Table 1.

Physiological Characteristics of Phagosomes from Nramp1 Wild-type (Nramp1^{+ /+}) and Nramp1^{− /−} Mice

		Nramp1 +/+		Nramp1 −/−
Buffering power* (mmol/pH/liter)		18 ± 2		16 ± 4
H+ consumption by ROI‡ (ΔpHp)		0.2 ± 0.05		0.3 ± 0.1
Net H+ efflux§ (pH/min)		0.2 ± 0.03		0.2 ± 0.02
Counterion conductance‖ (ΔpHp)		0.3 ± 0.03		0.2 ± 0.04

^* Macrophages from wild-type and Nramp1 ^−/− mice that had internalized live M. bovis were pulsed with small aliquots of NH₄Cl (1–2 mM). The change in pH_p resulting from entry and protonation of NH₃ was used to compute the buffering power, which was compared in the 6.5– 6.8 range in both cell types.  

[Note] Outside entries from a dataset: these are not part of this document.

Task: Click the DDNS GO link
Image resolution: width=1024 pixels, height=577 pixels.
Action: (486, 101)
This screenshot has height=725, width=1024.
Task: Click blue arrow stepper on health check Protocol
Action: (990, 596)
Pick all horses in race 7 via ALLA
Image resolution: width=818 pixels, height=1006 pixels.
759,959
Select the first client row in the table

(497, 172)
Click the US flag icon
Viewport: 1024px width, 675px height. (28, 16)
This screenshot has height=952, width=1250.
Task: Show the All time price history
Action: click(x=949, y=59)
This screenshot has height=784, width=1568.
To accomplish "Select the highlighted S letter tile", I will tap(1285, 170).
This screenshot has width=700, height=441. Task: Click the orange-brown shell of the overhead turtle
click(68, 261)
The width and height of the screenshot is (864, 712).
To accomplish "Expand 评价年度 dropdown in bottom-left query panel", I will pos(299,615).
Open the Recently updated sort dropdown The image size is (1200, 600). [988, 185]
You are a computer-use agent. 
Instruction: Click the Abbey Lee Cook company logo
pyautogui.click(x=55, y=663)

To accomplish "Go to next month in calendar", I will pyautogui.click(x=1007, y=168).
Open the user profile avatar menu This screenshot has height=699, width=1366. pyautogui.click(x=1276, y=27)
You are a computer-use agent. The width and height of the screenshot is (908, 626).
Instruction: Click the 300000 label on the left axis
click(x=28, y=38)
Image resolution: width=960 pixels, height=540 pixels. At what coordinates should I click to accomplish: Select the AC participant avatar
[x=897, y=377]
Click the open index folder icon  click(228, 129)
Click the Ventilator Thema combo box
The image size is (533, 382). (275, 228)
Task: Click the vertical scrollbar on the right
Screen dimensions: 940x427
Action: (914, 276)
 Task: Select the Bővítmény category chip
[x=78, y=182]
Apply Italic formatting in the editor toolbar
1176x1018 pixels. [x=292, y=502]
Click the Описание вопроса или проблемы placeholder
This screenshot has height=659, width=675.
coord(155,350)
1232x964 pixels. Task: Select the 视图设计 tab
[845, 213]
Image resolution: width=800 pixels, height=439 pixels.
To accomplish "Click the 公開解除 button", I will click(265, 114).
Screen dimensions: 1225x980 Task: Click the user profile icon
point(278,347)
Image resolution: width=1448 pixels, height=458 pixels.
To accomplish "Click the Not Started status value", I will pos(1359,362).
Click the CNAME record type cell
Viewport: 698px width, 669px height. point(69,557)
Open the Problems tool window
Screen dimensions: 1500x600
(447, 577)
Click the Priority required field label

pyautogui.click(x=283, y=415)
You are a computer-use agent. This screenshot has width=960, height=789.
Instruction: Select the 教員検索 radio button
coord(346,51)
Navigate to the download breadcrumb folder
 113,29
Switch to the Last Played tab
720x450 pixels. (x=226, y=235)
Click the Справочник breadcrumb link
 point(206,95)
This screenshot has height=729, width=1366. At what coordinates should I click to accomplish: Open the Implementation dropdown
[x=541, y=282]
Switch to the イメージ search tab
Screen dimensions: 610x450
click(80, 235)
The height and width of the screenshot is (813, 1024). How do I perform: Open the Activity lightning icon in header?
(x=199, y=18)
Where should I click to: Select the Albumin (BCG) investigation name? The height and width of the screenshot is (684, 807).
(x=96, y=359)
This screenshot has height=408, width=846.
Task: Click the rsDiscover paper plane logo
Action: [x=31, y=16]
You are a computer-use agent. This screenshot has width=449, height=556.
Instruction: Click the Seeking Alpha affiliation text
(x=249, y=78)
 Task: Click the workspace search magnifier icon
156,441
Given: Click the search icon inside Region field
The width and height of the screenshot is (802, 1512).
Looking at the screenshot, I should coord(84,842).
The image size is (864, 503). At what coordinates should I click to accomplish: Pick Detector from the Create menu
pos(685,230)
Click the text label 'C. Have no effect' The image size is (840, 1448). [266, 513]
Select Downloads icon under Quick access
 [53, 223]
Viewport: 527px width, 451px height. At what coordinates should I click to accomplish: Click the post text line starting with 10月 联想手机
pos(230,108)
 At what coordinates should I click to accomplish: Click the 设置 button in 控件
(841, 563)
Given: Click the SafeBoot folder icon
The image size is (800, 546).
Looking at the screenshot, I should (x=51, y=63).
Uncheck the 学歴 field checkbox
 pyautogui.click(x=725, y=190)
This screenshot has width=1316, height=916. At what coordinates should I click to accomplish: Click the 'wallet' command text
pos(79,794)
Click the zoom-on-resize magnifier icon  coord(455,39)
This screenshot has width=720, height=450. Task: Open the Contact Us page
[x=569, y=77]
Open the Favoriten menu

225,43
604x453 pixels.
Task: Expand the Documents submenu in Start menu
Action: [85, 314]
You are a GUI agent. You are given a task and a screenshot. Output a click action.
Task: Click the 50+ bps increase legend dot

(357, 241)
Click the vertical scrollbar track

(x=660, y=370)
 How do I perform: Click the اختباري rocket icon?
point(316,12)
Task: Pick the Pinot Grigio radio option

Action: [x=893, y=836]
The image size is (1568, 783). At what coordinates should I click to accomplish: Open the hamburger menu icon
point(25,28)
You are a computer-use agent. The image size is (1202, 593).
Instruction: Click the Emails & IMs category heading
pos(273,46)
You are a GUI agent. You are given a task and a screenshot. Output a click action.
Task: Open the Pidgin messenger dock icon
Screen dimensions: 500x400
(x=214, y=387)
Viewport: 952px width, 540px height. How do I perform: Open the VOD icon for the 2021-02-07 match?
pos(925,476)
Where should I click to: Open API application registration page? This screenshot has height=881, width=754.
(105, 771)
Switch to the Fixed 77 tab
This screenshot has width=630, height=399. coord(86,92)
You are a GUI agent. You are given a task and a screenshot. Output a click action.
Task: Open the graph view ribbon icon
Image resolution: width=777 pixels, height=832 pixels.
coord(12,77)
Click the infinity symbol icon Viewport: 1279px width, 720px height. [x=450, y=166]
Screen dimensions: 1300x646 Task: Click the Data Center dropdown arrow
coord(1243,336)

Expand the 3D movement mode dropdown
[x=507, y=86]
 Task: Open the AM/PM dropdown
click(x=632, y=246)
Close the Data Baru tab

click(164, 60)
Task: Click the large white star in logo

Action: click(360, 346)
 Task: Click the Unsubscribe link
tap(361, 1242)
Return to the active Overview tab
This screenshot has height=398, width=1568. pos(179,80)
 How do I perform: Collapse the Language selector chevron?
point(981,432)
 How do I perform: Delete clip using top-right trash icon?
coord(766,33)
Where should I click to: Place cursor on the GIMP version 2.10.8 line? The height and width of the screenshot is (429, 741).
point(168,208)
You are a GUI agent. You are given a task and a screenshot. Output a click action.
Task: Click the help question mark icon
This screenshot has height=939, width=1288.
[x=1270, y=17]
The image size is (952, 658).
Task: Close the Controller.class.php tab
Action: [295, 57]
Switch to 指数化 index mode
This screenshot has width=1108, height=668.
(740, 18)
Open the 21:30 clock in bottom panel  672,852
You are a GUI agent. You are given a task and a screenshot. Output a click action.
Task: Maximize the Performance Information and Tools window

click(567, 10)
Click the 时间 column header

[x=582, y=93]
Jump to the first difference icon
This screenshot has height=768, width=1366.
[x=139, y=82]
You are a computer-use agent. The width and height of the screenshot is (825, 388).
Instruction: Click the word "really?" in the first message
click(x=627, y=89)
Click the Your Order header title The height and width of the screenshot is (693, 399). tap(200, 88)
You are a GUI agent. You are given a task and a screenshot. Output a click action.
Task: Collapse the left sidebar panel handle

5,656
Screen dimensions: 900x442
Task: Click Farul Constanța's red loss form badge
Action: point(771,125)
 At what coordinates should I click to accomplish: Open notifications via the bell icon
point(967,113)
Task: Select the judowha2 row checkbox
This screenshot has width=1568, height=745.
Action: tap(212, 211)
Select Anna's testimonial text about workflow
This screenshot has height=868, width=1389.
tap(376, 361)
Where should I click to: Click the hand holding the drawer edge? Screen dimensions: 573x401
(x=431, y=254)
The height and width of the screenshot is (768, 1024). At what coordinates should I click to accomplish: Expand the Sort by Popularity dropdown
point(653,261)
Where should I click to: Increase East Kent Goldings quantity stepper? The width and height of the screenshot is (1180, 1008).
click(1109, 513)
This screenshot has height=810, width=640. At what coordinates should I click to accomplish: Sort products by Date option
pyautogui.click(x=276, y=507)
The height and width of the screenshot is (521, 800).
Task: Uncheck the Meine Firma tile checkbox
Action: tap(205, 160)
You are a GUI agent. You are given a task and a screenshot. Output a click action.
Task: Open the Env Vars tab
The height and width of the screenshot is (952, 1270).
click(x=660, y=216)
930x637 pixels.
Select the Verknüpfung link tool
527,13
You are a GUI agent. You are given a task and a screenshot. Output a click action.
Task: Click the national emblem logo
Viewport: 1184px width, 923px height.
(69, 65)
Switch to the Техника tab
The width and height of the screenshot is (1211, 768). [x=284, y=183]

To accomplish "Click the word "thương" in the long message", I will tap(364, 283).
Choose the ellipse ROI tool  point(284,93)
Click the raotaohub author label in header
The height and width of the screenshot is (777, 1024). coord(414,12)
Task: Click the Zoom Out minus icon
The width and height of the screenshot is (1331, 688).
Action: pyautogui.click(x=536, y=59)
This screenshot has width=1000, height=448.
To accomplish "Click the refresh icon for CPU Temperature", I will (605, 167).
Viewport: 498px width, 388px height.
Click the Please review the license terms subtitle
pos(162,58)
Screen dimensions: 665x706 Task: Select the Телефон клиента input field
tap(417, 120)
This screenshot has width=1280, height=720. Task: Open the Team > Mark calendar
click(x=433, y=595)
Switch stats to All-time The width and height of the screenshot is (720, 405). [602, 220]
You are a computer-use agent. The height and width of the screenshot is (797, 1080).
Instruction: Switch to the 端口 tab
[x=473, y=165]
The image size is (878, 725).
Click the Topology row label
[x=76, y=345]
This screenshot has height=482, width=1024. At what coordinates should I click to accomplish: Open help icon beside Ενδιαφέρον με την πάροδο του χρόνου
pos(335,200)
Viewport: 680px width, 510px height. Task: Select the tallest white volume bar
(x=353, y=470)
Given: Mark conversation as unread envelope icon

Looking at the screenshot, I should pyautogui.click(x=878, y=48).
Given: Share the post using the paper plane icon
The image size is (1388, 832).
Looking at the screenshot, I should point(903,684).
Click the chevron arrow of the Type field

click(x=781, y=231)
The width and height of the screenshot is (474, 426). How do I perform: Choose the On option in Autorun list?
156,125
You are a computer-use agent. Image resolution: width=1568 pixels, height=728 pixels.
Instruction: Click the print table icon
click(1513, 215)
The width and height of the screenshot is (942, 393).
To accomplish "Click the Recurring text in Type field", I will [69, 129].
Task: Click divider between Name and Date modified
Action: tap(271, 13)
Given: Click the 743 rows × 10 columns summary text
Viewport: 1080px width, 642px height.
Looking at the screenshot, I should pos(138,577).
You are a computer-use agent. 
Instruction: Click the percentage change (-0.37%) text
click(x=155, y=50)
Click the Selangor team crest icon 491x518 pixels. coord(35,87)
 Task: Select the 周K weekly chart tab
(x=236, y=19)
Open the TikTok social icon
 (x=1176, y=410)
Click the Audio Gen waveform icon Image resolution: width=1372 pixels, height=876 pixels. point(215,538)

^‡ Macrophages from both strains that had internalized live M. bovis were treated with the flavoprotein inhibitor diphenylene iodonium (3 μM), and steady state pH_p was reached. Results are expressed as pH_p after addition minus pH_p before addition.  

^§ Net phagosomal H⁺ efflux was induced in macrophages from wild-type and Nramp1 ^−/− mice that had internalized live M. bovis by addition of concanamycin (100 nM). Because the buffering power of both types of phagosomes is similar, the fluxes are expressed as the rates of change of pH per unit time, and were made at comparable pH_p.  

^‖ Cells from both strains were allowed to internalize live M. bovis in a K⁺-rich medium. After steady state pH_p was reached, cells were treated with valinomycin (10 μM), a conductive K⁺ ionophore. Results are expressed as pH_p after addition minus pH_p before addition.